Menurutnya, dalam rapat keduanya itu, para anggota parlemen bukannya fokus membahas kebutuhan anggaran, justru getol berunding soal pelicin jika berhasil menyetujui jumlah dana yang diminta Kementerian ESDM.
Menurut Zulkarnain, permasalahan itulah yang diperkarakan KPK. Sebab kata dia, di dalam perencanaan anggaran itu sudah memiliki prosedur tetap, yakni membuat Rencana Kerja Anggaran Kementerian Lembaga, kemudian diajukan ke Kepala Badan Perencanaan Pembangunan Nasional, Kementerian Keuangan, dan Menteri lembaga bersangkutan.
"Harusnya dibahas sesuai prosedur, jangan yang dibahas uang pelicinnya," kata Zulkarnain berbincang dengan wartawan.
Zulkarnain mengungkapkan, sebenarnya kasus ini terkuak karena ada saksi-saksi yang mau memberikan keterangan. Namun, lanjut dia, tak sedikit juga dari saksi itu memilih tutup mulut soal penyimpangan pembahasan anggaran.
Zulkarnain mengambil contoh soal upeti pembahasan anggaran Kementerian ESDM oleh Komisi VII yang terungkap dalam sidang mantan Kepala SKK Migas Rudi Rubiandini.
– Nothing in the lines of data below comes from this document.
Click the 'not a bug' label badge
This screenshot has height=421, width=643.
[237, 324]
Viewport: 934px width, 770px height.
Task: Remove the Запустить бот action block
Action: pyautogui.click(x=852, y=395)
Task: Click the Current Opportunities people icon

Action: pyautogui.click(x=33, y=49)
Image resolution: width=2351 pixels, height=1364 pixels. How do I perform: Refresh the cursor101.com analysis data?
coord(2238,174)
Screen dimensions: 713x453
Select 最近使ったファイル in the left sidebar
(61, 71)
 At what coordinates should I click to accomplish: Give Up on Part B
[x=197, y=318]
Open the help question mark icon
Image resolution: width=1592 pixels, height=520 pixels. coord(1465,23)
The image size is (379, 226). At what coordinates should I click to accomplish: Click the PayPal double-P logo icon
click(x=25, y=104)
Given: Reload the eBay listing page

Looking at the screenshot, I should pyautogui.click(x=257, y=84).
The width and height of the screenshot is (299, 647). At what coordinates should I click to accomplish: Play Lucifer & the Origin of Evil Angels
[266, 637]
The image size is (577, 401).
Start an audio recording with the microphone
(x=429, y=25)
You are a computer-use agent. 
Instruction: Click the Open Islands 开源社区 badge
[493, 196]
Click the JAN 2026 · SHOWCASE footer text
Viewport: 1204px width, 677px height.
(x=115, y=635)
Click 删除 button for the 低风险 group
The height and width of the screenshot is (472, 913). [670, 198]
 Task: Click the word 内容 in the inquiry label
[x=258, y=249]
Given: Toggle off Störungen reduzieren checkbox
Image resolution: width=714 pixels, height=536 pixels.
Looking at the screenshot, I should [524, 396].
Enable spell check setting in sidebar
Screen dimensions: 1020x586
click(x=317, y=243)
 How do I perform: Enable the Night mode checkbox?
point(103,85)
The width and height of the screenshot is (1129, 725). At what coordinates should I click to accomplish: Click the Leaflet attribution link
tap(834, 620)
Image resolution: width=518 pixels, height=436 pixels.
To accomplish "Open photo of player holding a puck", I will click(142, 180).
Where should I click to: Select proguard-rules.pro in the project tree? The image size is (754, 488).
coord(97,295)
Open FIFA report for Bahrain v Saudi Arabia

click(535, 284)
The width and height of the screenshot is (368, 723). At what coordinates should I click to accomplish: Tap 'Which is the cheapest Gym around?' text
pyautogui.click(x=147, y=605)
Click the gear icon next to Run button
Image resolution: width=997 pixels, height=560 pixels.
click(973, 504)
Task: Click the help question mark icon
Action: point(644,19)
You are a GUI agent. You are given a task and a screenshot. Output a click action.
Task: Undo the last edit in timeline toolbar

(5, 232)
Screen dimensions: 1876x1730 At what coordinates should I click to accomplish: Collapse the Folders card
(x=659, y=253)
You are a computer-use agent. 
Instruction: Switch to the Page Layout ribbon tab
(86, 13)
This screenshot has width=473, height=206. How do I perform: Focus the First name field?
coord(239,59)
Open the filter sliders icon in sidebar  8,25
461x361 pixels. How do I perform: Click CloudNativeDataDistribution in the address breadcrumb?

Di dalam sidang terungkap ada permintaan uang suap dengan istilah 'buka-tutup kendang", yakni duit upeti mesti disediakan Kementerian ESDM dikumpulkan dari setoran SKK Migas dan Pertamina.
"Bukan substansi, tapi mencari celah-celah mana yang bisa dinegokan. Makanya kita tekankan lobi-lobinya yang benar, substansial. Begitulah dengan etika kita harap ada Standar Operasi Prosedur yang jelas," kata Zulkarnain.
Pada perkara ini, KPKsudah menjerat Sutan Bhatoegana sebagai tersangka. Namun Zulkarnain memastikan pihaknya sedang mengembangkan kasus itu, sehingga tak menutup kemungkinan sejumlah mantan anggota VII DPR yang akan menyusul Sutan.